It appears probable that the date of the discovery of Lake Superior cannot be determined with accuracy, and must remain uncertain unless scholars accept the conclusions of Butterfield and Sulte concerning Brulé. The same is true of the discovery of the upper Mississippi; it has been claimed for Nicolet in 1634, for Radisson in 1659, for La Salle in 1669, all antedating the voyage of Jolliet and Marquette in 1673. The truth is that from the beginning of French settlement on the St. Lawrence there was much roving
to the sources of the great river. Many of these coureurs des bois were brave and courageous explorers, but they kept no records. It is thus dogmatic to say that the visit of the first white man to any given point occurred on such or such a date. We can only say when the first records were made describing such an event. The records for the voyage of Brulé and Grenolle in 1622 have not yet been universally accepted.
THE POTAWATOMI DURING THE REVOLUTION: FATHER ALLOUEZ AMONG THE KICKAPOO
I am sending you some more letters from Quitos. In one of these letters he refers to War Chief Thunder fighting with George Washington against the Canadians. I would like to find out what fight that was. Can you tell me?

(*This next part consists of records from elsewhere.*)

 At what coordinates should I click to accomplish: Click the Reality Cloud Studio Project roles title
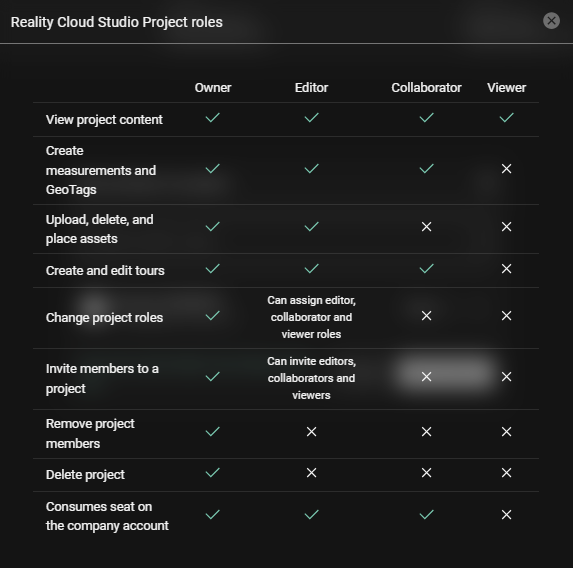117,22

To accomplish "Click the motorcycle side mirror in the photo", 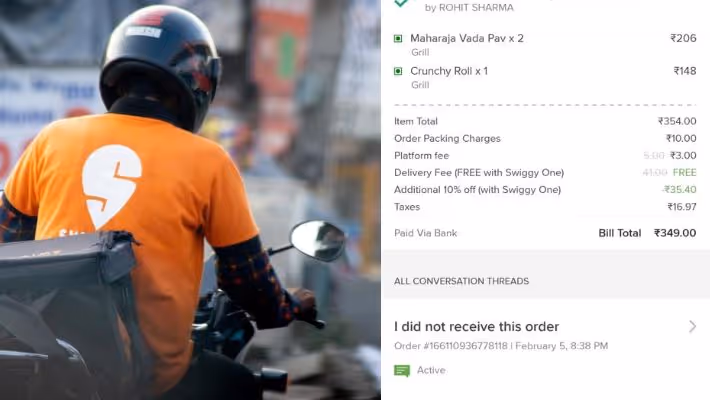I will (x=318, y=240).
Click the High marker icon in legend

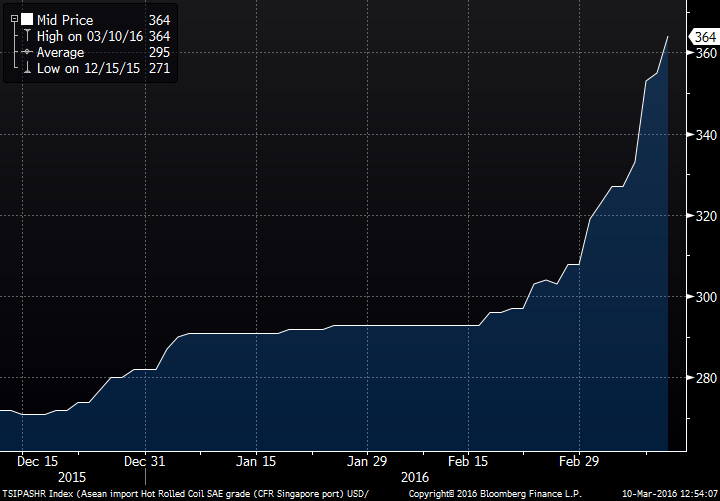[x=27, y=36]
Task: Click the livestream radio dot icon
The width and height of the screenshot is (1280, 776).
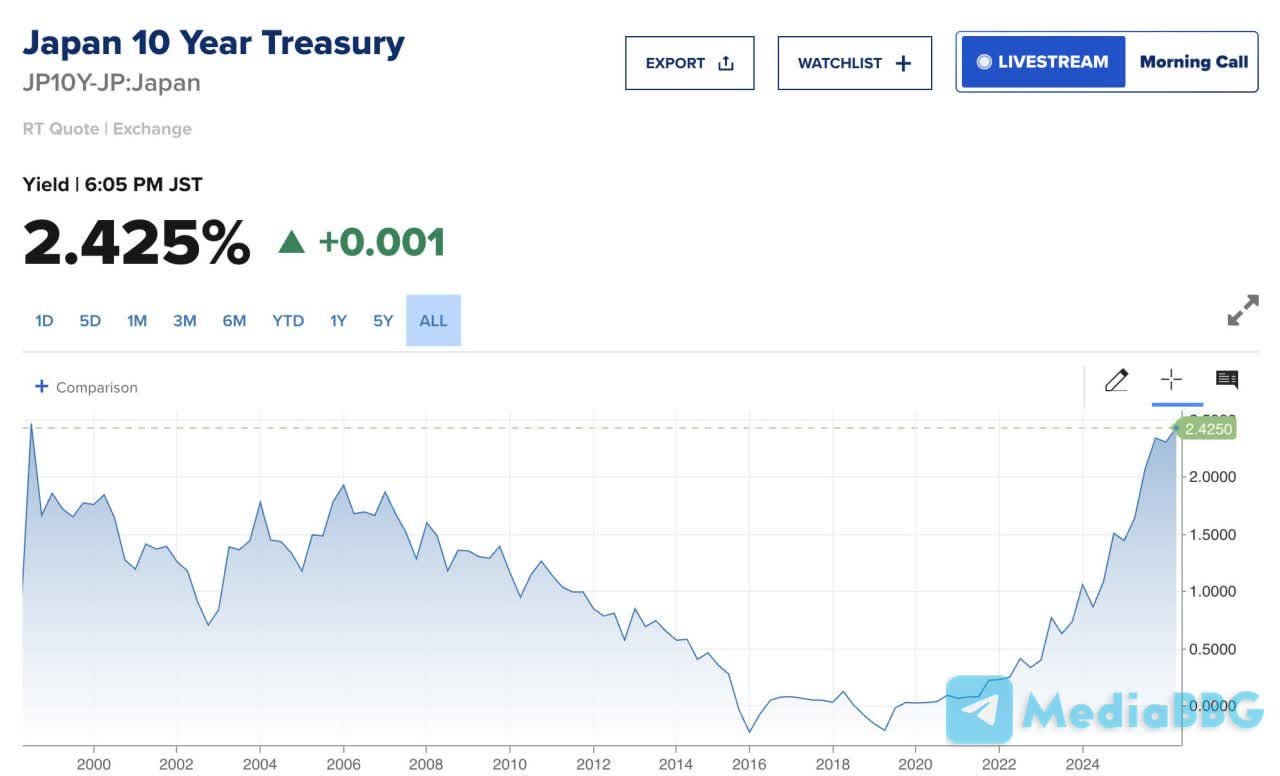Action: (984, 62)
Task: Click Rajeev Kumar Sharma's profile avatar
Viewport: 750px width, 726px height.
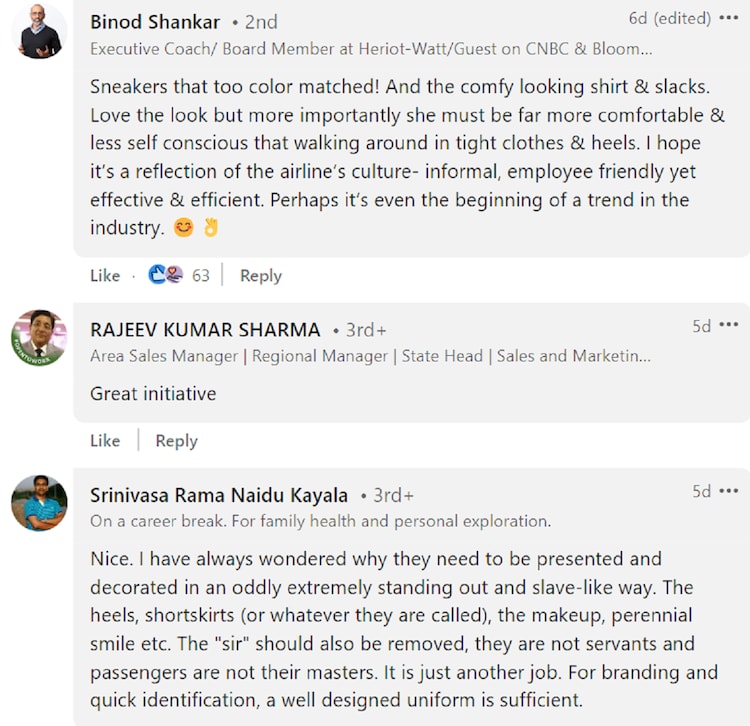Action: click(x=39, y=338)
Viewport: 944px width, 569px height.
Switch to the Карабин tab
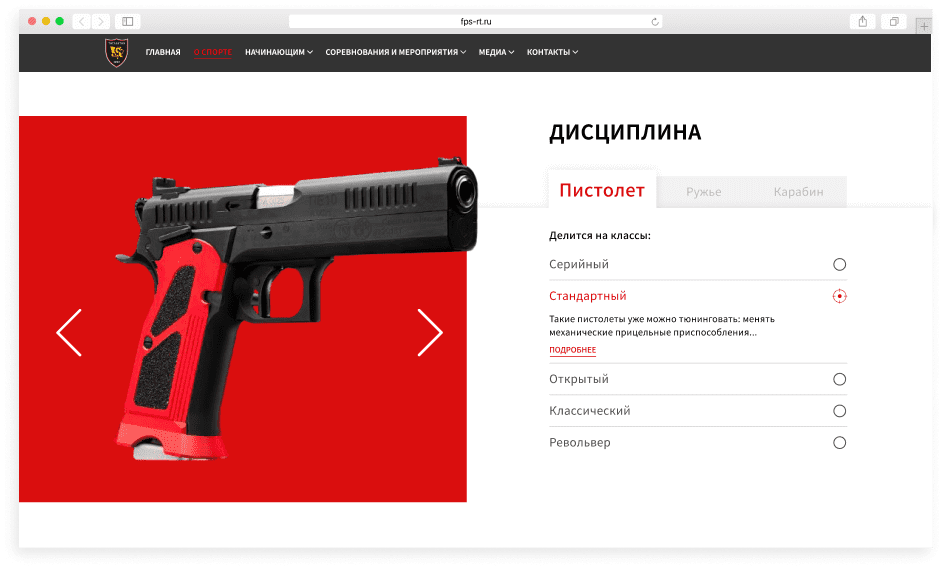point(798,192)
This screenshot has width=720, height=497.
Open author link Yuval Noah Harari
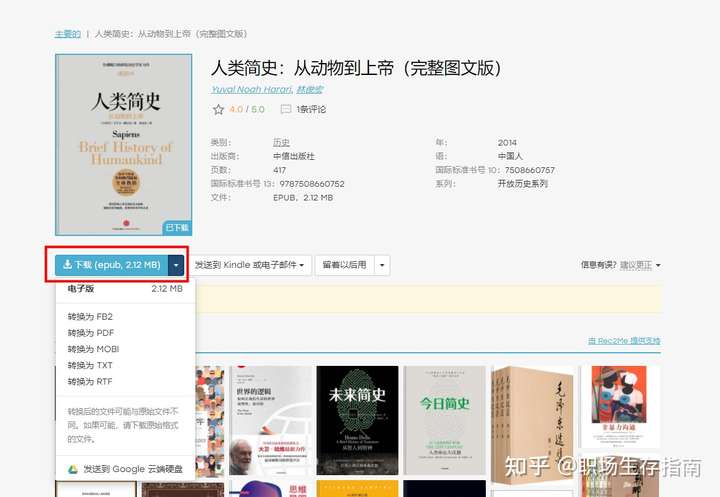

I would also like to find out whether Fathers Dablon and Claude Allouez visited the Kickapoo Indians on Milwaukee River in 1670 a few years before Jolliet and Marquette discovered the Mississippi. I have seen something to this effect somewhere.
A. Gerend,
Cato, Wisconsin.
It is an interesting fact that the Potawatomi of the west shore of Lake Michigan, notably those of Milwaukee, and probably those farther north, under the influence of Siggenauk or the Blackbird made a treaty at Cahokia, Illinois, with George Rogers Clark in September, 1778, and were thereafter for a time American allies. There was no actual service under Gen. George Washington, but the chiefs probably received medals or certificates in his name, and thus considered themselves fighting under his care. The Potawatomi returned to the British allegiance later, and opposed the Americans during all of the Indian wars. If our surmise of what Quitos means about Old Thunder is correct, it is a remarkable instance of the persistence of tradition concerning an American alliance, and a corroboration of Col. George Rogers Clark’s testimony about the attitude of the Milwaukee Potawatomi. Clark calls the two chiefs Saguina or “Mr. Black Bird and Nakiowin, two chiefs of the Bands of the sotairs [Chippewa] and Outaway Nation bordering on Lake Michigan and the River St. Joseph.” De Peyster, the British commandant at Mackinac, speaks in his poem or rhymed chronicle of
1779 of “Those runagates at Milwakie” and calls them in a footnote “A horrid set of refractory Indians.” Thus in the Revolution, while most of the Wisconsin Indians were strong British supporters, the mixed band of Chippewa, Ottawa, and Potawatomi west of Lake Michigan were American sympathizers.
With regard to your second question: There is no record in the Jesuit Relations of any visit of Allouez and Dablon to Milwaukee in 1670. Such a statement was made before Dr. Thwaites’s edition of the Jesuit Relations appeared. Upon the publication in English of the exact text of the Relations it was seen that Allouez visited the Kickapoo in 1670 (not accompanied by Dablon) at their village four leagues (about fifteen miles) from the Mascouten village which was near the site of the modern Berlin, on the upper Fox River. Thus it was impossible for the Kickapoo village to have been at Milwaukee. It is quite probable that Perrot and other traders may have been at Milwaukee and along the shore of Lake Michigan before Jolliet and Marquette, but there is no recorded voyage before theirs.